Of course, women with money will just leave the state for their abortions. If they’re smart, a lot of them won’t come back… I predict that poor and principled women in South Dakota will start learning how to do at-home d&cs.

feministe: ignorance typified

this law really does call bullshit on any “pro-lifer” who claims that the anti-choice movement cares at all about women…This ban additionally states that “life begins at the time of conception,” which again demonstrates that politicians probably shouldn’t be making laws about medicine when they have no idea what they’re talking about (hello there, “partial-birth” abortion!). “Conception” isn’t a medical term.

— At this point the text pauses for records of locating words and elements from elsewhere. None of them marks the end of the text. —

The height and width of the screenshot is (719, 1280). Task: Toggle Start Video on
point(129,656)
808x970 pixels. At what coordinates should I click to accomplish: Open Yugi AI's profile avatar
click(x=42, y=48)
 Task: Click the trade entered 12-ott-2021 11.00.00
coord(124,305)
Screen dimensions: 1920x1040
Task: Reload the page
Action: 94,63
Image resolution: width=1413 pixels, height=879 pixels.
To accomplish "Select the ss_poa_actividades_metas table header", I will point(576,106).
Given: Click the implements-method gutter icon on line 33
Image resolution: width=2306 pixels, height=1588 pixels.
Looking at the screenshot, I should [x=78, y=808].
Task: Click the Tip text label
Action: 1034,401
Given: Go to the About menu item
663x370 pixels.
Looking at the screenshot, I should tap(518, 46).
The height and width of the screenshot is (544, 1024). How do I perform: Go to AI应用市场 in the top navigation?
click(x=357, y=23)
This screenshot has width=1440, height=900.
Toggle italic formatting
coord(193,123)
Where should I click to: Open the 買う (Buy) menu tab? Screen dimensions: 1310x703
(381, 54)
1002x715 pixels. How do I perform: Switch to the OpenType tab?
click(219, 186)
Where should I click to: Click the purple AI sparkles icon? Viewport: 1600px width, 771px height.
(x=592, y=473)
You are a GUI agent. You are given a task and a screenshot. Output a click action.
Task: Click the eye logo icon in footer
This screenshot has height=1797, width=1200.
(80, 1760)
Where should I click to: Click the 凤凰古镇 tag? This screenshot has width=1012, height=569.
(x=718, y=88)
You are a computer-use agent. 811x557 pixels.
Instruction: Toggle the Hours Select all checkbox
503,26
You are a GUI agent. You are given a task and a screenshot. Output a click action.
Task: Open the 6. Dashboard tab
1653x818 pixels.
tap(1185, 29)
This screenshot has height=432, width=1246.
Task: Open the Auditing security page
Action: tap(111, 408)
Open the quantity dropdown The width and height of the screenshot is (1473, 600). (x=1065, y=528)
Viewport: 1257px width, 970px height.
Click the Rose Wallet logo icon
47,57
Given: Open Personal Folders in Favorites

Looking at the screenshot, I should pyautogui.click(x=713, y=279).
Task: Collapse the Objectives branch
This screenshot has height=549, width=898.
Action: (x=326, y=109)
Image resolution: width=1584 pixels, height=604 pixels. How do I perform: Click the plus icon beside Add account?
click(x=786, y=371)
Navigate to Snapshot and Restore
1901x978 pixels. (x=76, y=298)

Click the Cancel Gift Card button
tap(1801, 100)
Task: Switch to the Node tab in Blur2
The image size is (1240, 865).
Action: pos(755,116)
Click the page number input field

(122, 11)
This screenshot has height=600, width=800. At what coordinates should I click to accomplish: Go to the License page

Fertilization is, but pregnancy doesn’t start at fertilization — it starts at implantation. And if “life” in South Dakota starts at “conception,” they’re going to have a skyrocketing miscarriage rate…

shakespeare’s sister : the anger we all feel

I don’t know if I can accurately convey my feelings about being an adult women, with a good mind and a purpose and a family and a home (all of which is one way of saying I have a life that’s important to me), who stands to have fewer rights and less value under the law than an unwanted fetus. That if I am raped, or my health is under threat, my soundness of mind and body are worth less than an unwanted fetus. That there are people who do not feel my uterus should be under my own control.

It’s insulting. It’s belittling. It’s unfair. It’s infuriating. And none of that matters to the people who would seek to protect a life that doesn’t exist at the expense of mine, which does.

This issue is not just about women who may, at some point, want or need abortions. It’s about all women—and our standing in society, our autonomy. Control over my own body, of which legalized abortion is a significant part, is part of how I define and understand myself and my role in our culture. Taking that away from me is taking away a part of myself, and make no mistake, that’s what this fight is really about.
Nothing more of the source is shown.